Almost awake. Awesome. Before I dive into the talk here, I just want to get a sense of who we all have in the room. Who here is like a head of engineering or a VP of engineering? Okay. A good number of you. Who here is just an IC dev interested in evaluating how things are going?
And then what do the rest of you do? Just shout out your roles. Anyone? Anyone? Middle management. Middle management. Okay. Cool. And who here has a really quantitative, very precise thought through evaluation framework for measuring the ROI of AI tools? Okay. One hand in the back. Okay. One hand in the back.
What company are you from, sir? Broad signals. Broad signals. Okay. Cool. So we've got one person in the back. And then who here is sort of like we kind of are evaluating it, but it's really kind of like vibes at this point. Anyone? Anyone brave enough to -- okay.
Cool. So you're in the right place. So you're in the right place. Now, who am I? Why am I qualified to talk on this topic? So I'm the CTO and co-founder of a company called Sourcegraph. We're a developer tools company. If you haven't heard of us, we have two products.
One is a code search engine. So we started the company because we were developers ourselves, my co-founder and I, and we were really tired of the slog of diving through large complex code bases and trying to make sense of what was happening in them. The other product that we have is an AI coding assistant.
So what this product does is it's essentially -- oh, sorry. I should mention that we have great adoption among really great companies. So we started this company ten years ago to solve this problem of tackling understanding code in large code bases. And today we're very fortunate to have, you know, customers that range from early stage startups all the way through to the Fortune 500 and even some government agencies.
So what's the tie-in to AI ROI? So about two years ago, we released a new product called Codi, which is an AI coding assistant that ties into our code search engine. So you can kind of think of it as, like, a perplexity for code, whereas, you know, your kind of vanilla run-of-the-mill AI coding assistant only uses very local context, only has access to kind of, like, the open files in your editor.
We spent the past ten years building this great code search engine that is really good at servicing relevant code snippets from across your code base. And it just so turns out that, like, that's a great superpower for AI to have, right? You know, for those of us that have started using perplexity, we can kind of see the appeal.
And a big piece of the puzzle is not just the language model itself, but the ability to fetch and rank relevant context from, you know, a whole universe of data and information. So we had to solve this problem in order to sell Codi into the likes of 1Password, Palo Alto Networks, and Leidos, which is a big government contractor.
If you flew in here from somewhere else, you probably entered through one of their security machines. We sold Codi to all these organizations. And so each one of these organizations has kind of, like, a different way of measuring ROI. They have different frameworks that they apply. And so we had to answer that question in a multitude of ways.
And that's what I'm here to talk about. Okay. So I want to start out with how I would describe the value prop of AI to someone who's actually using it, to a developer. So coding without AI, I think, you know, we've all felt this before, if you've ever written a line of code, you start out by asking yourself, like, oh, this task, it's straightforward.

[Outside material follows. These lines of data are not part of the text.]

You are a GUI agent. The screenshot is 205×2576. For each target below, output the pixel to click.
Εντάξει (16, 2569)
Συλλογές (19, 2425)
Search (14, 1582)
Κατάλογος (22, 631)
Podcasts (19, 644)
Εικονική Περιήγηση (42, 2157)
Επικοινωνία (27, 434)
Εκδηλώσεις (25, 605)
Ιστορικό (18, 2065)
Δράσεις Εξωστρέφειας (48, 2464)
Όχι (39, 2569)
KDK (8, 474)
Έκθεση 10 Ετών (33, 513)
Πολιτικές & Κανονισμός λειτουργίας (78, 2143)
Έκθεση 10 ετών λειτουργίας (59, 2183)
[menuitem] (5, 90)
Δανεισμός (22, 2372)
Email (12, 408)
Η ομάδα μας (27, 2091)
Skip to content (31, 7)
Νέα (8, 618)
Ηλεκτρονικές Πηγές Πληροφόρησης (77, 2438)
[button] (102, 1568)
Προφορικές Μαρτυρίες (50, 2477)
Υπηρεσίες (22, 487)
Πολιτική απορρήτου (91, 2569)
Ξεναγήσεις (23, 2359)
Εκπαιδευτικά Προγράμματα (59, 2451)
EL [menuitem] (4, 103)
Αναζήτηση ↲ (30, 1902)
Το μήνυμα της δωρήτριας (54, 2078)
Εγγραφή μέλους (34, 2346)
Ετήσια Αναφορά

It should be easy. Let me just go build this feature. I should mention, I poached these slides from a director of engineering at Palo Alto Networks. He's actually giving another talk at this conference, Gunjan Patel. I thought he did an excellent job of describing the value prop that he was solving for as a director of engineering when they were purchasing a coding AI system.
So this is the way he described it. You think it should be straightforward. But then there's all these side quests that you end up going on as a developer. It's like, uh-oh. Like, I got to go install a bunch of dependencies. Or maybe, you know, there is this UI component that I have to go and figure out, this framework that I need to learn.
So the gaps appear. And then without AI, bridging the gaps takes both time and focus. You kind of have to, you know, spin off a side process or go on a little mini quest. And then, you know, 30 minutes and two cups of coffee later, you're like, okay, I got it.
I filled the gap. But what was I doing again? And so AI helps bridge those gaps. It helps solve this problem. It helps developers really stay in flow and stay kind of, like, cognizant of the high level of what they're trying to accomplish. And so what this means is that more and more developers can actually do the thing that we want to do, which is build an amazing feature and deliver an amazing experience, instead of giving up.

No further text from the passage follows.